Elon Huntington Hooker was an American engineer. He was the founder of Hooker Electrochemical Company.
Background
Elon Huntington Hooker was born on November 23, 1869 in Rochester, New York, United States. He was the second of six sons and third of eight children of Horace B. and Susan Pamelia (Huntington) Hooker. Both families were of English descent, and among Hooker's ancestors were two governors of New England states and Thomas Hooker, the founder of Hartford, Connecticut Elon's father, a lieutenant (acting captain) of engineers during the Civil War, was something of a visionary who dreamed of making a fortune from the dozens of inventions he worked on throughout his lifetime. Instead, his nursery business and later business as a contractor earned only an uncertain income.
Education
Hooker attended high school during the day and at night studied at Rochester's Mechanics' Institute (later the Rochester Institute of Technology).
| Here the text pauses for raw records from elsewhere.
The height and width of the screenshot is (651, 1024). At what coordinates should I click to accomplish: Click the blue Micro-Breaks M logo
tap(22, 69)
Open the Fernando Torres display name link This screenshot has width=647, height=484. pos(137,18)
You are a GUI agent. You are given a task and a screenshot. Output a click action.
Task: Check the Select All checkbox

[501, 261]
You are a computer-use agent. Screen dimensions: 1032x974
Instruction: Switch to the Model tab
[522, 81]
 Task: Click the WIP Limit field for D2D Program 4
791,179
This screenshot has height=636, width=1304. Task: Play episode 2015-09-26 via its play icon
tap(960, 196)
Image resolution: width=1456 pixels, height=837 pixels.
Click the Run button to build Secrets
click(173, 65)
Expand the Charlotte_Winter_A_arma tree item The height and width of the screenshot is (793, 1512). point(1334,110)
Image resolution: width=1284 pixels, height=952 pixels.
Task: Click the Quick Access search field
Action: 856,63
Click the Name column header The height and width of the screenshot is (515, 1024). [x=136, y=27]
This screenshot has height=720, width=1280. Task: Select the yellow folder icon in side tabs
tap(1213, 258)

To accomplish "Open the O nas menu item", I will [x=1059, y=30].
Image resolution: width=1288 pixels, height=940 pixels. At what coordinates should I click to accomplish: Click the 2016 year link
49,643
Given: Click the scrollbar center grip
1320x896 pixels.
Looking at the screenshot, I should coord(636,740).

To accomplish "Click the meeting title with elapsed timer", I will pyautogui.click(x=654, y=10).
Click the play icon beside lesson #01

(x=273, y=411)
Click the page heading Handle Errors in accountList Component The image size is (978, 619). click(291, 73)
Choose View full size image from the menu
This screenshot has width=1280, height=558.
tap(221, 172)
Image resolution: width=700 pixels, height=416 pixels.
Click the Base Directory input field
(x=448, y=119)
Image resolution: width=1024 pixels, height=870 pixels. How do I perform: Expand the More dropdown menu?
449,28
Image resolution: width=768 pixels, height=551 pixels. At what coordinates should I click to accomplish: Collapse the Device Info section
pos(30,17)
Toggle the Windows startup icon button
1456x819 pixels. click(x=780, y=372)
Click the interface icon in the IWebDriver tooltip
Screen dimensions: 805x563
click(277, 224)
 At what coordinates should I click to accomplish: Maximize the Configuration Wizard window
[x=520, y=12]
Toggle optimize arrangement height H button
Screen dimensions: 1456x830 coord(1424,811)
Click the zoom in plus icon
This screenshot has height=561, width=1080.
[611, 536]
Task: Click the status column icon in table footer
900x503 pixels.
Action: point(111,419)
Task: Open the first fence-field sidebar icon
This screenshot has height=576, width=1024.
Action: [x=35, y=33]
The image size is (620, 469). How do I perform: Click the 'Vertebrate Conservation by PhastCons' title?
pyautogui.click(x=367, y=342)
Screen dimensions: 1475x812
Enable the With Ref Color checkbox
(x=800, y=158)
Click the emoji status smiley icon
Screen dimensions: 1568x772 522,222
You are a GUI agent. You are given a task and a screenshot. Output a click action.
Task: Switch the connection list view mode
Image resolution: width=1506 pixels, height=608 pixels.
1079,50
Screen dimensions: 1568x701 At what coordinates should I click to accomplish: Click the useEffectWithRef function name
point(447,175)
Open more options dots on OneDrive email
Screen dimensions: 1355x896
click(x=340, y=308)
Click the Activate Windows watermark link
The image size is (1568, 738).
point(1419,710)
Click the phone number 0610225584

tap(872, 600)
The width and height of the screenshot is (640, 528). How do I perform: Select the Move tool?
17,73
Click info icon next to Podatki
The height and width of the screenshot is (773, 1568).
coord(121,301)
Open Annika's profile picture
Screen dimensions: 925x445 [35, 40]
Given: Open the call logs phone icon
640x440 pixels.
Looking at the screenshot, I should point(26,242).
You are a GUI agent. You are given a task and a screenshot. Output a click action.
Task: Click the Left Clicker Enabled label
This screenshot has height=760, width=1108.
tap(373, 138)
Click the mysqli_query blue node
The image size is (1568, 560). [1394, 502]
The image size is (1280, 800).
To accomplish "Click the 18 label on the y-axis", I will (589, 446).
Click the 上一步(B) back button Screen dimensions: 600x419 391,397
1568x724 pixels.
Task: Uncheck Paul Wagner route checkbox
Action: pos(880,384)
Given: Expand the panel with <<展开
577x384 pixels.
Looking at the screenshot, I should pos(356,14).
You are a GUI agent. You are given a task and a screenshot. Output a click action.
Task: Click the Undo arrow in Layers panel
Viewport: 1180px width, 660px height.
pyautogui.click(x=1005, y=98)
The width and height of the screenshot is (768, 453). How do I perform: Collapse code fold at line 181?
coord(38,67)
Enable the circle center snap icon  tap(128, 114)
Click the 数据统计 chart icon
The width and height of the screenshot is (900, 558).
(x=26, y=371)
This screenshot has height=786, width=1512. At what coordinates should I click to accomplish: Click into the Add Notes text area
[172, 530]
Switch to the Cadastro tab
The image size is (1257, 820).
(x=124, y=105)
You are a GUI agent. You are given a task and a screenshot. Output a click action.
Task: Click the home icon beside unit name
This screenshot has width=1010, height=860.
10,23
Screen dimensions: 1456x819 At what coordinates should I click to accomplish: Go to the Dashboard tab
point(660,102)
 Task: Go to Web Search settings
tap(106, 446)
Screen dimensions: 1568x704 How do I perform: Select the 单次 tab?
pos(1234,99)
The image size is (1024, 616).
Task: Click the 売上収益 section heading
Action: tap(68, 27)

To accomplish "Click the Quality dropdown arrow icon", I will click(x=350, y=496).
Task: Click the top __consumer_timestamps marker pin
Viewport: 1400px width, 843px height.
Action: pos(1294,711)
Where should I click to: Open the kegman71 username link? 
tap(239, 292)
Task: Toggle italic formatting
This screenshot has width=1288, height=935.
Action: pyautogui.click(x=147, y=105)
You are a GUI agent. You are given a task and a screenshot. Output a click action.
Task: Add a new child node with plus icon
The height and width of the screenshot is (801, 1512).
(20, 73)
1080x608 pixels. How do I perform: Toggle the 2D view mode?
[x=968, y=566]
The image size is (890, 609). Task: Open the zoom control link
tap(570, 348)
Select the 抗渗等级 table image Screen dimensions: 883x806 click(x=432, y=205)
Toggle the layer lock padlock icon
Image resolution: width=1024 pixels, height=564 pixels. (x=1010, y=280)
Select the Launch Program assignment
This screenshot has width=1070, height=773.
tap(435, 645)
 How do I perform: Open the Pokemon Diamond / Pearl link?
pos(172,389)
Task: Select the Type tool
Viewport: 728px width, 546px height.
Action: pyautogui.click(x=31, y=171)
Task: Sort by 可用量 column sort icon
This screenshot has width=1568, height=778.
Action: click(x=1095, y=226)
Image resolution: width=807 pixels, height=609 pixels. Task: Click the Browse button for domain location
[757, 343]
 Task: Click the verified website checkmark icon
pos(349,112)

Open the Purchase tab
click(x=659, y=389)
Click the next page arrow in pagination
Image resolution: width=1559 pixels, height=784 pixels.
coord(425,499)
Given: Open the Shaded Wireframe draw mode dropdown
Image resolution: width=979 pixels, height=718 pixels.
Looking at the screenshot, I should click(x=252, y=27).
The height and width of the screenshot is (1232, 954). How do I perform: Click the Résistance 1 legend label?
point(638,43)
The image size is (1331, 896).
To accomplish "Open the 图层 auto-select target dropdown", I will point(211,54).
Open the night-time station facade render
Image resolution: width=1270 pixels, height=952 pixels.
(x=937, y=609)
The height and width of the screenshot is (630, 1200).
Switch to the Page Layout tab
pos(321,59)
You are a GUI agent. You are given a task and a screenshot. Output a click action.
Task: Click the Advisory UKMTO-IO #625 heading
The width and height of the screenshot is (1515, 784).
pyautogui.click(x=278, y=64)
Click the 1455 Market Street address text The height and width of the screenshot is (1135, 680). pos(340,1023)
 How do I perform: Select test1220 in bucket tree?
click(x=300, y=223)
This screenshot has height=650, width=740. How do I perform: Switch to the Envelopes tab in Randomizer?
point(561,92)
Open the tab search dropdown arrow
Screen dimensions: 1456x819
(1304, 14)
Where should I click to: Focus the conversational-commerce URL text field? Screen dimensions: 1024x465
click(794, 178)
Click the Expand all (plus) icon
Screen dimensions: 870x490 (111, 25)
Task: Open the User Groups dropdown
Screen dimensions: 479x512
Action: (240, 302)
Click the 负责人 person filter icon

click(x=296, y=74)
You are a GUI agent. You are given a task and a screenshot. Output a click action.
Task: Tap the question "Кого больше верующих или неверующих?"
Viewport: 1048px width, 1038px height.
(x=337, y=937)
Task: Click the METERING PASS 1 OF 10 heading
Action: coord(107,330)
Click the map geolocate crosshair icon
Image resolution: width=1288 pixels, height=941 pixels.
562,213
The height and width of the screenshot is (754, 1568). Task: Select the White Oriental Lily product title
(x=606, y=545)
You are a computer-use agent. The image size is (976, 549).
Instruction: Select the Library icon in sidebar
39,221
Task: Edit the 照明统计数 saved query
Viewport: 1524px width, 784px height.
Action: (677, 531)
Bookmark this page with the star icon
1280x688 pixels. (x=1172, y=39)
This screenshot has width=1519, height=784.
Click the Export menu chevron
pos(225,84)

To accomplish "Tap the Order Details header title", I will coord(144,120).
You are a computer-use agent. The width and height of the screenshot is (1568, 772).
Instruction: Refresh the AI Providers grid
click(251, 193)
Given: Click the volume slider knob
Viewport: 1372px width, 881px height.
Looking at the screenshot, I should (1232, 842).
Later he worked his way through the University of Rochester, graduating with a Bachelor of Arts degree in 1891. In the fall of 1892 Hooker borrowed money and entered Cornell University, graduating in June of 1894 with a Bachelor of Science degree in civil engineering. He spent part of the fellowship period at Cornell and the remainder in Europe, studying at the Zurich Polytechnicum and the École des Ponts et Chaussées in Paris.
He returned to Cornell late in 1895 and in the following June received his Ph. D. degree in civil engineering. His record was so outstanding that he was subsequently (1905) offered the deanship of Cornell's College of Civil Engineering, which he declined.
Career
In 1891 Hooker met Emil Kuichling, a Rochester city engineer, under whom he worked during summer vacations. This brusque, energetic man whetted his ambition and influenced him to become a civil engineer. Hooker worked for a time with a construction firm and served on a private commission to investigate the Nicaraguan and Panama canal routes.
In 1899 Governor Theodore Roosevelt appointed him deputy superintendent of public works for the State of New York. During his stay in Albany he formed a lifelong friendship with Roosevelt, who in 1912 named him national treasurer of the Progressive party. His interest in politics continued, and in 1920 he unsuccessfully sought the Republican nomination for governor of New York. In 1901 Hooker resigned his position in the state government and accepted a vice-presidency with the Development Company of America. This was a holding company, organized to locate potentially profitable but undercapitalized enterprises and to supply the needed backing and management to put them on a paying basis. He remained with this company until January 1903, when he launched a similar organization of his own, the Development and Funding Company.
After examining over 250 projects the company decided to manufacture chemicals, using the newly invented Townsend electrolytic process. The Townsend process (invented by Clinton P. Townsend, a chemist and patent attorney, and Elmer A. Sperry, who later developed the gyroscope and gyrocompass) produced chlorine, caustic soda, and hydrogen by electrolysis of brine. Although the electrolytic principle had been demonstrated as early as 1807, it was not until the development of the electric dynamo late in the century that electrochemistry became a commercial possibility. By then relatively inexpensive electric power was available, and electrochemists centered their attention on developing a "cell" in which the electrolysis of brine could take place.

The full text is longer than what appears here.